= Record extracts =
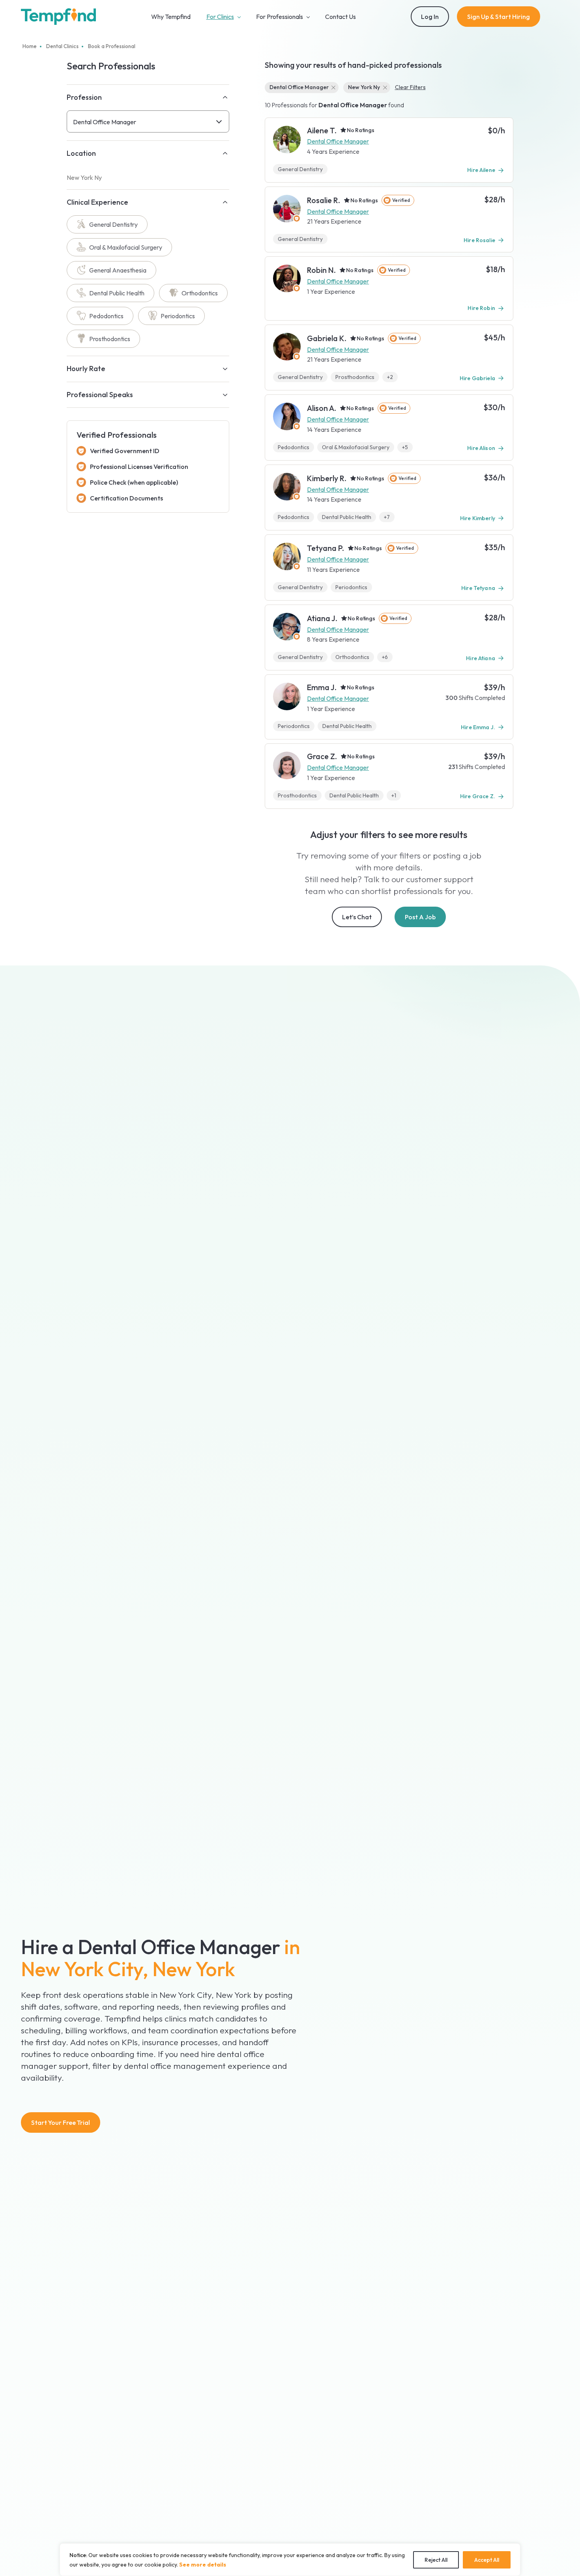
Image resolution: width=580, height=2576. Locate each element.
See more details (202, 2564)
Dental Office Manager (338, 141)
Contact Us (340, 17)
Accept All (486, 2559)
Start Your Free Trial (60, 2122)
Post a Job (420, 917)
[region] (290, 2559)
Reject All (436, 2559)
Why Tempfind (171, 17)
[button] (148, 121)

= Work required =
Every line from the one containing "Start Your Free Trial (60, 2122)" through the end of the entries above must be echoed exactly, with both ends kept.

= Result of the exercise =
Start Your Free Trial (60, 2122)
Post a Job (420, 917)
[region] (290, 2559)
Reject All (436, 2559)
Why Tempfind (171, 17)
[button] (148, 121)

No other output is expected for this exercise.